湿った風が抜ける畳の上に、ポツンと置かれた古いスタンドライト。その薄暗い光が、私の影を壁に長く引き延ばしていた。三十一歳。誰かのためだけに生きてきたような乾いた日常に、彼のまっすぐな眼差しが入り込んできたのは、ほんの数ヶ月前のことだった。
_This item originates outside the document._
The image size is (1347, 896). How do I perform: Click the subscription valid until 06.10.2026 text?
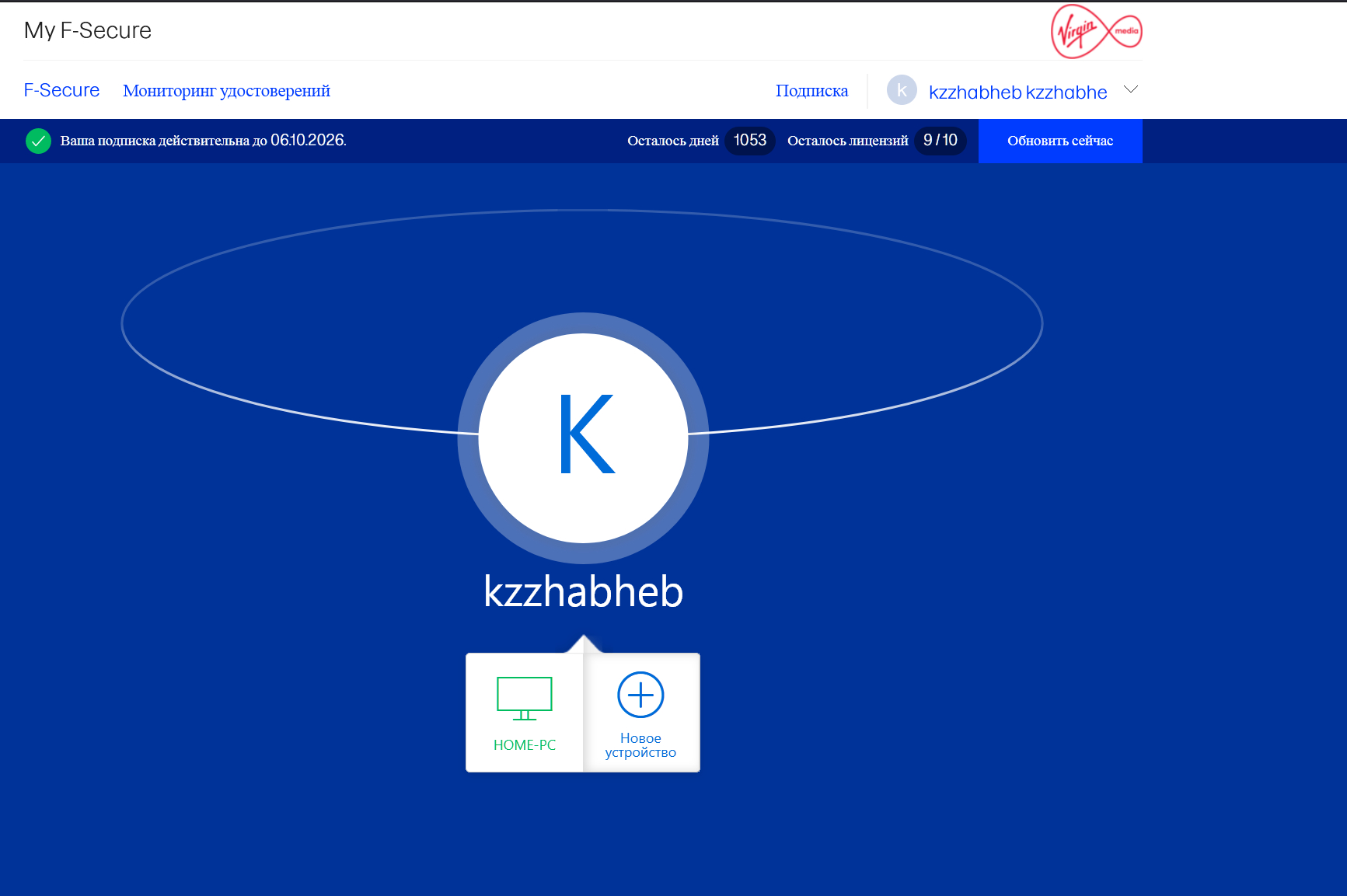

「沙弥さんだから、来てほしかったんです。ずっと、話したかったです」
彼は私の濡れた上着を受け取り、ハンガーに掛ける。彼が動くたびに、着古したスウェットが擦れるやわらかな音が、静まり返った部屋に響いた。差し出された温かい缶コーヒーを受け取る指先。そこから、微かな熱が私たちの間に流れ始めていた。
浸食する対話と、変わる距離
「沙弥さんって、いつも寂しそうな顔をする。僕じゃ、頼りないですか?」
ローテーブルを挟んで、彼が私の正面に深く腰を下ろした。四畳半という狭い部屋。お互いの距離が近く感じられる空間で、窓を叩く雨の音だけが、二人の間の重い沈黙を刻んでいく。
「そんなことないよ。ただ、こんな風に誰かに向き合ってもらえるのが、久しぶりすぎて」
「じゃあ、これからたくさん話を聞かせてください。全部、僕が受け止めるから」
彼の瞳の強さに射すくめられ、見つめ合う時間がどこまでも引き延ばされていく。彼がゆっくりとテーブルを回り込み、私の真横に座り直した。言葉を超えて伝わってくる、彼の存在の確かさ。雨のせいで冷え切っていた私の心が、彼の言葉に触れた瞬間から、内側に向かってじんわりと温かさを帯びていく。彼の真剣な気配が、私の心の防波堤をゆっくりと融かしていった。感情が、この四畳半の空間の中で静かに混ざり合っていく。
日常の境界と、夜の底
彼はためらいを捨てるように、私の手元をじっと見つめた。部屋の空気が張り詰める瞬間、ブラウスが擦れる音が、部屋の静寂に響いた。スタンドライトの頼りない光が、二人の影を交差させ、私の視界は彼という存在の確かさだけで満たされていった。
この四畳半の部屋という閉ざされた空間は、いまや外の世界のルールも、私が背負わされてきたすべての寂しさも、一時的に忘れさせてくれる隠れ家のようだった。
「もう、一人で抱え込まないでください。僕がここにいますから」
耳元で低く、少し震えた声で告げられたその瞬間、胸の奥に溜まっていた感情が一気に溢れ出した。明日からの生活がどうなろうと、この瞬間の心のつながりを私は求めていた。引き返せない境界線の手前で、私は静かに息を呑みながら、彼の次の一言を待っていた。